Rizatriptan an Option for Migraine in Sumatriptan Nonresponders

Allison Gandey

July 07, 2010

July 7, 2010 (Los Angeles, California) — Patients with migraine who have not experienced relief with sumatriptan may benefit from another 5-hydroxytryptamine receptor agonist, report researchers presenting here at the American Headache Society (AHS) 52nd Annual Scientific Meeting.

"Rizatriptan has greater oral bioavailability compared to sumatriptan," lead investigator Jeffrey Seeburger, PhD, from Merck in Upper Gwynedd, Pennsylvania, presented. "It is about 47% vs 14% and has a faster Tmax," he noted.

Rizatriptan (Maxalt) is a Merck product available in strengths of 5- and 10-mg tablets. Other products, such as almotriptan, naratriptan, and eletriptan, have also been shown to be effective in patients with migraine who do not respond to sumatriptan.

"Approximately 30% to 40% of patients report dissatisfaction with sumatriptan due to a lack of efficacy," Dr. Seeburger noted in a late-breaking poster presentation.

Response rate (percentage of attacks).

This Merck-funded study shows rizatriptan is effective compared with placebo in patients who tried 100-mg sumatriptan. The company did not provide a head-to-head comparison between its drug and other triptans.

This US-based multicenter, randomized, double-blind, crossover trial included 109 adults with migraine. Patients had taken sumatriptan but experienced no pain relief at 2 hours.

The trial had a 3-attack crossover design and patients received rizatriptan, 10-mg orally disintegrating tablets, for at least 2 migraine attacks and 1 placebo. Treatment continued for up to 4 months.

The primary endpoint was 2-hour pain relief. Relief was considered no pain or pain that reduced to mild. The secondary endpoint was 2-hour pain freedom.

Not surprisingly, investigators found that rizatriptan was superior to placebo in providing pain relief and pain freedom. They also report that rizatriptan was generally well tolerated.

Table 1. Adverse Event Summary

Event Rizatriptan, % (n = 102) Placebo, % (n = 100)
Upper abdominal pain 2.0 1.0
Nausea 3.9 0
Dizziness 3.9 1.0
Paraesthesia 2.0 1.0
Somnolence 2.0 0

 

Prescribing information for rizatriptan emphasizes the drug should not be given to patients with ischemic heart disease or other underlying cardiovascular problems. Because rizatriptan may increase blood pressure, it should not be administered to patients with uncontrolled hypertension.
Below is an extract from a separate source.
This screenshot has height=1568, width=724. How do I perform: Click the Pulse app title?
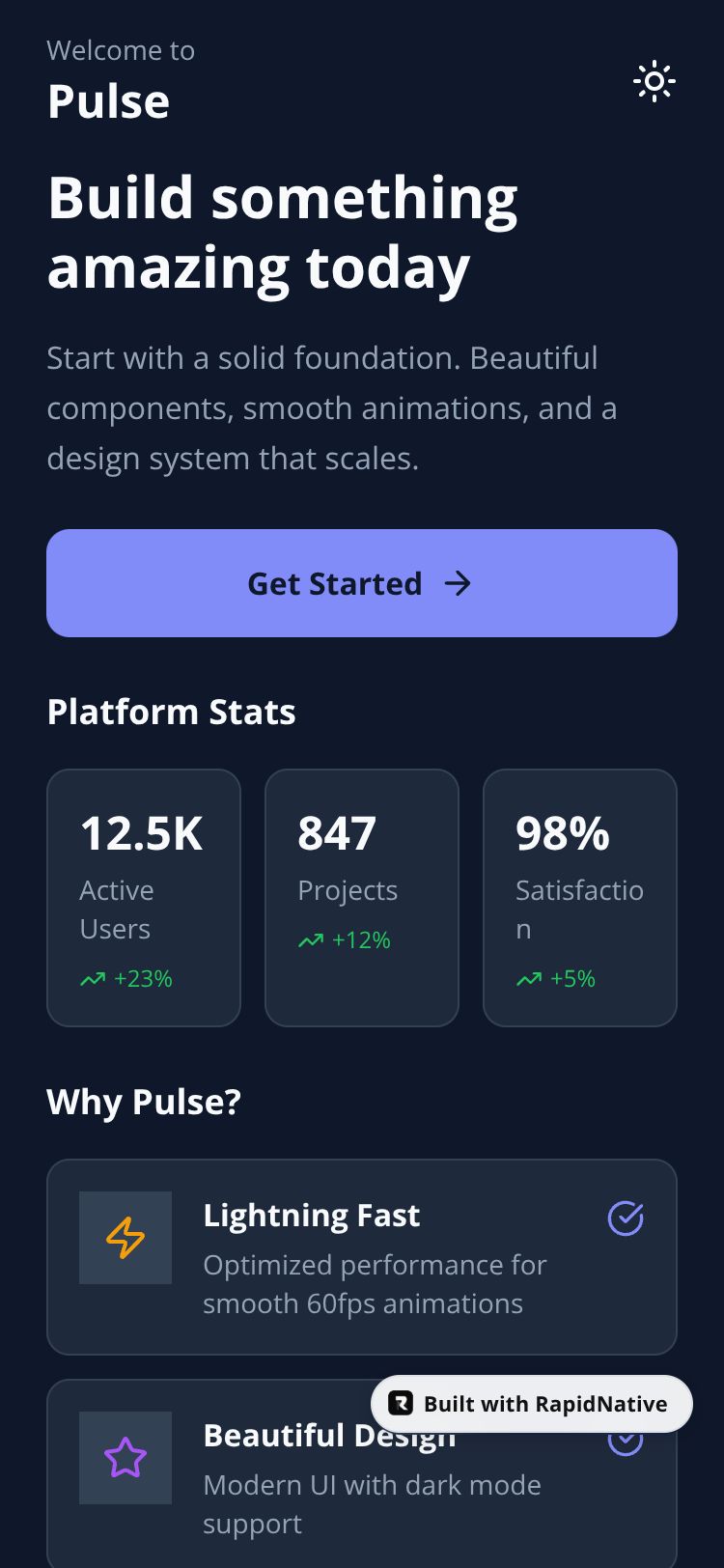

Rizatriptan should not be used within 24 hours of treatment with another 5-hydroxytryptamine receptor agonist or an ergotamine-containing or ergot-type medication, such as dihydroergotamine or methysergide.

Rizatriptan should also not be administered to patients with hemiplegic or basilar migraine. The product is a second-generation triptan and has been on the US market since 1998.

In a recent review article, Hartmut Göbel, MD, from the Kiel Headache Center in Germany, pointed out the 7 currently available triptans show many similar characteristics, but there are also "some clinically relevant pharmacological differences."

One and done is what we're after.

Rizatriptan, 10 mg, he notes, has demonstrated higher response rates and a more rapid onset of action than sumatriptan, 100 mg, with a favorable tolerability profile (Expert Rev Neurother. 2010;10:499-506).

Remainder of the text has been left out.